- Surging jobless claims sparked concern among traders and boosted the US Dollar to the detriment of the New Zealand Dollar.
- Bullard warns of sticky inflation, says Fed needs to stay vigilant to reach 2% target
- After the RBNZ 50 bps rate hike, the New Zealand Dollar rally faded as the NZD/USD dropped below the 200-DMA.
NZD/USD stumbles below the 200-day Exponential Moving Average (EMA) due to a risk aversion as the United States (US) labor market data crumble, sparking recessionary fears. Therefore, investors seeking safety in the FX space bought the US Dollar (USD). At the time of writing, the NZD/USD is exchanging hands at 0.6255., down almost 1%.
NZD/USD creeps below the 200-DMA, following bad US jobs data
Wall Street’s shift from being in the red turning positive. US economic data revealed that the labor market begins to loosen up as the Federal Reserve (Fed) maintains its hiking campaign. However, unemployment claims rising above estimates of 200K to 228K for the week ending on April 1 spurred speculations that a Fed pivot might be around the corner.
Earlier in the week, the JOLTs report flashed that job openings have begun to downtrend, while the latest ADP report showed that private hiring was below forecasts. Therefore, money market futures trimmed the chances for a 25 bps rate hike by the Federal Reserve, with traders estimating rates to be kept unchanged at the upcoming Fed meeting, according to CME FedWatch Tool.

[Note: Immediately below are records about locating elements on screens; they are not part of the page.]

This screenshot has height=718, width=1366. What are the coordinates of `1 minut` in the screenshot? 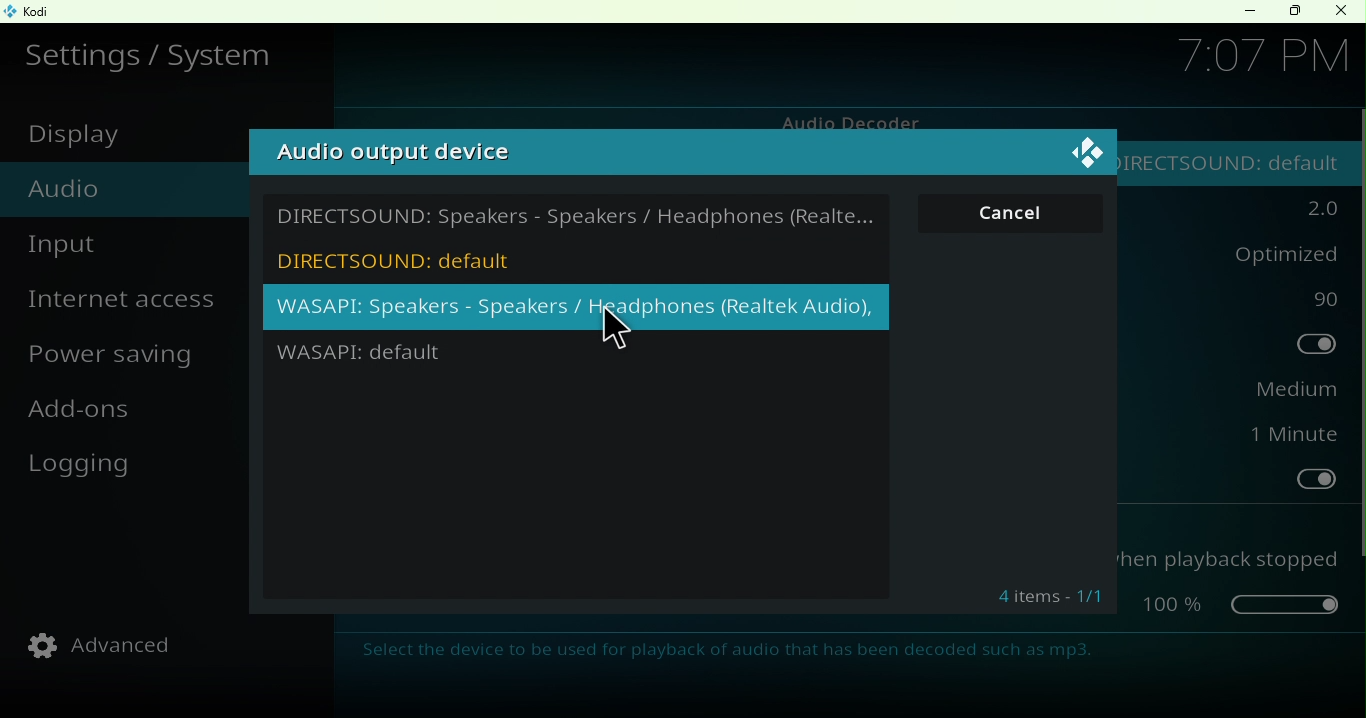 It's located at (1291, 433).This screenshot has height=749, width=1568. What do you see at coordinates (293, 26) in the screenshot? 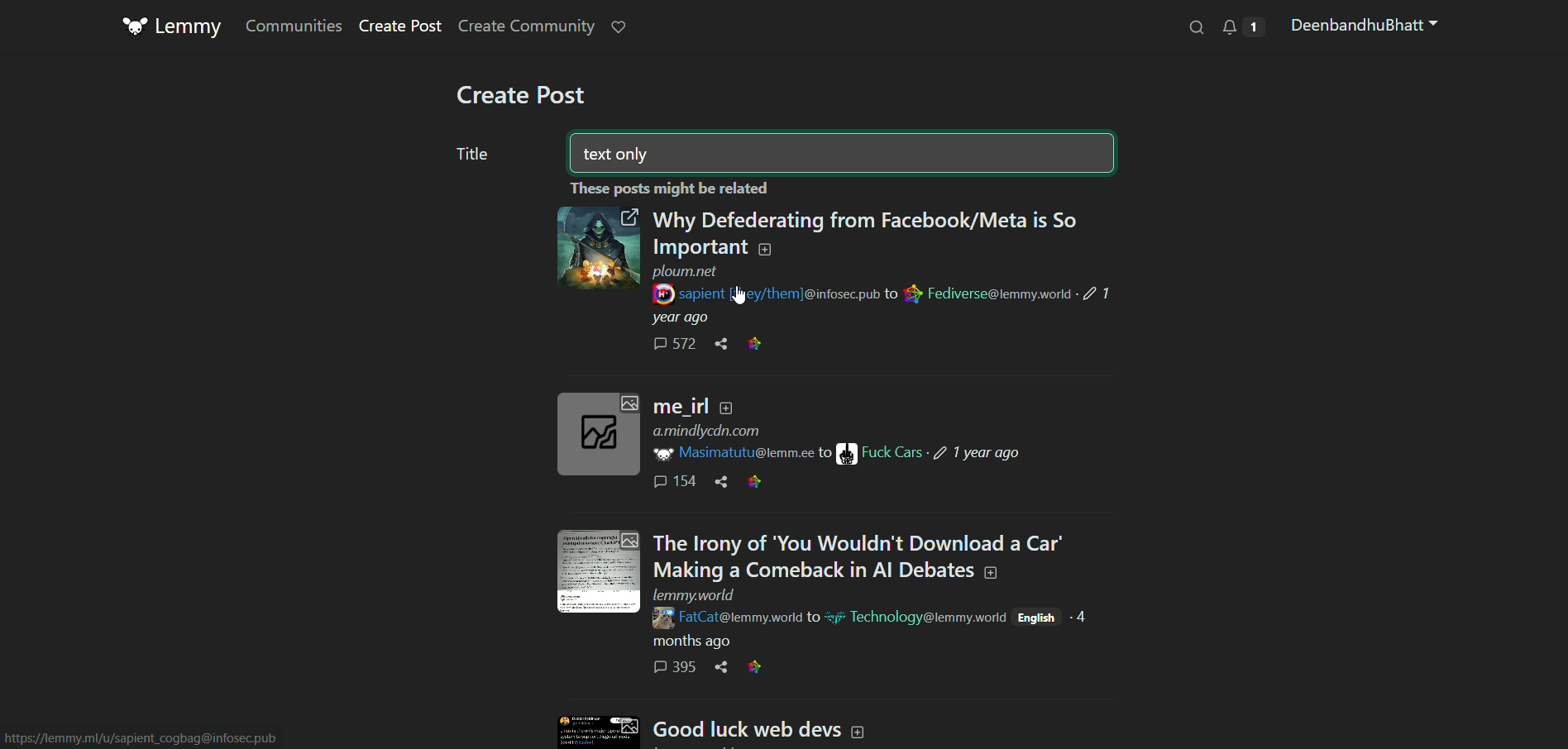
I see `communities` at bounding box center [293, 26].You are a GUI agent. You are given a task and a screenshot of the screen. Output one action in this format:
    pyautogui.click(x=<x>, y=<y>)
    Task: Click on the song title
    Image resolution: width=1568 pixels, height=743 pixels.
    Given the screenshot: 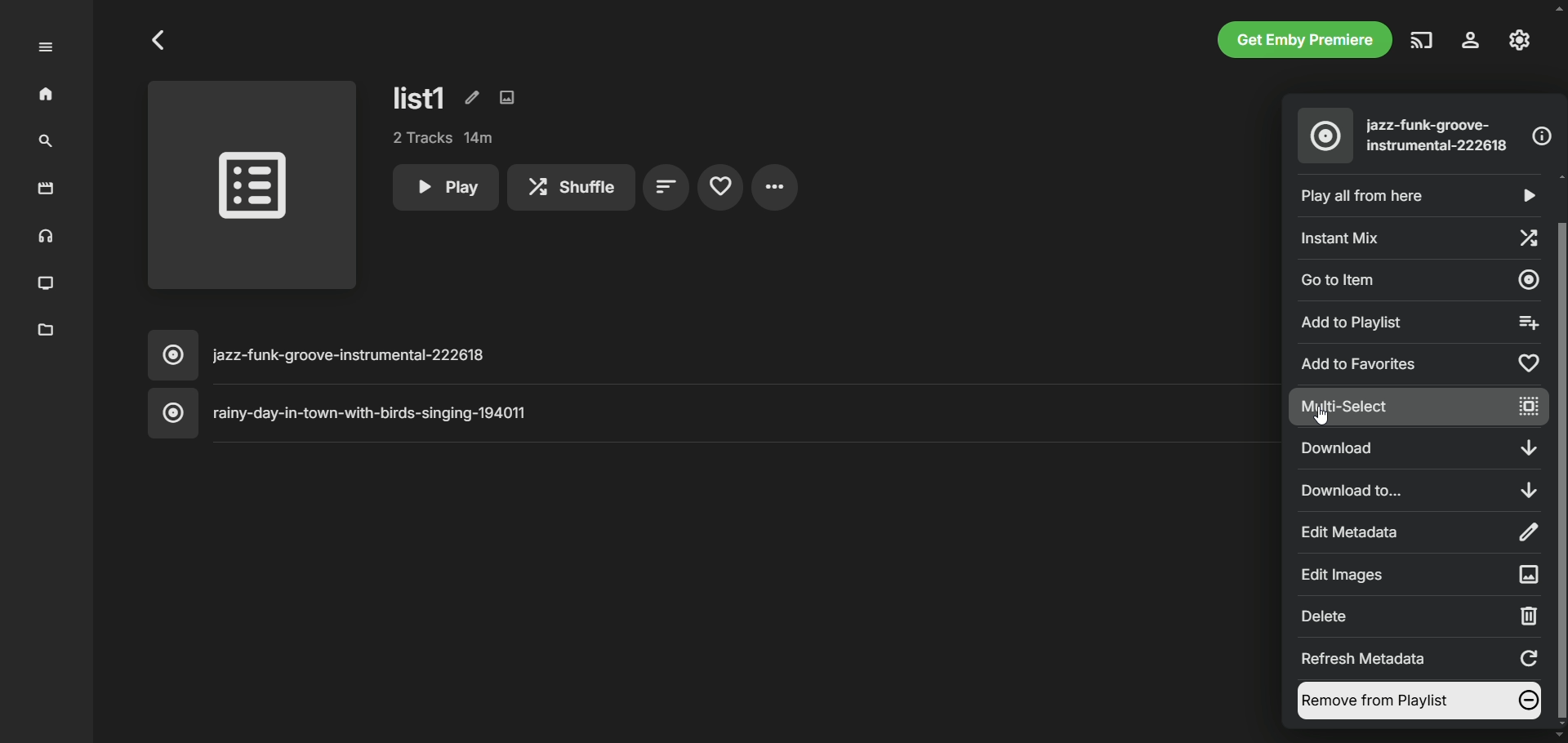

The odds of keeping rates at 4.75%-5.00% are 56.1%. In addition, some investors speculate that the Fed could cut rates as soon as July.
The US Dollar Index (DXY), which tracks the performance of six currencies against the American Dollar (USD), registers minuscule losses of 0.08%, down at 101.802, after reaching a two-day high at 102.138. US Treasury bond yields resumed their downward trajectory, a headwind for the greenback.
Lately, the St. Louis Federal Reserve President James Bullard said that Q1’s incoming data is more robust than expected, adding that financial conditions are less tighter than the 2007-2009 crisis. Bullard said inflation would be “sticky going forward” and that the Fed “needs to stay at it” to get inflation back to its 2% target.
On the New Zealand (NZ) front, the rally sparked by the Reserve Bank of New Zealand’s (RBNZ) 50 bps rate hike at the April 5 meeting was short-lived, as the NZD/USD turned bearish, below the 200-day EMA, which lies at 0.6268. ANZ analysts are expecting an additional 25 bps rate hike. They added, “We’ve updated our OCR call, banking the 25bp surprise in April and maintaining our expectation for a 25bp follow-up in May (which will take the OCR to a peak of 5.5%). We’ve also penciled in three cuts for late 2024.”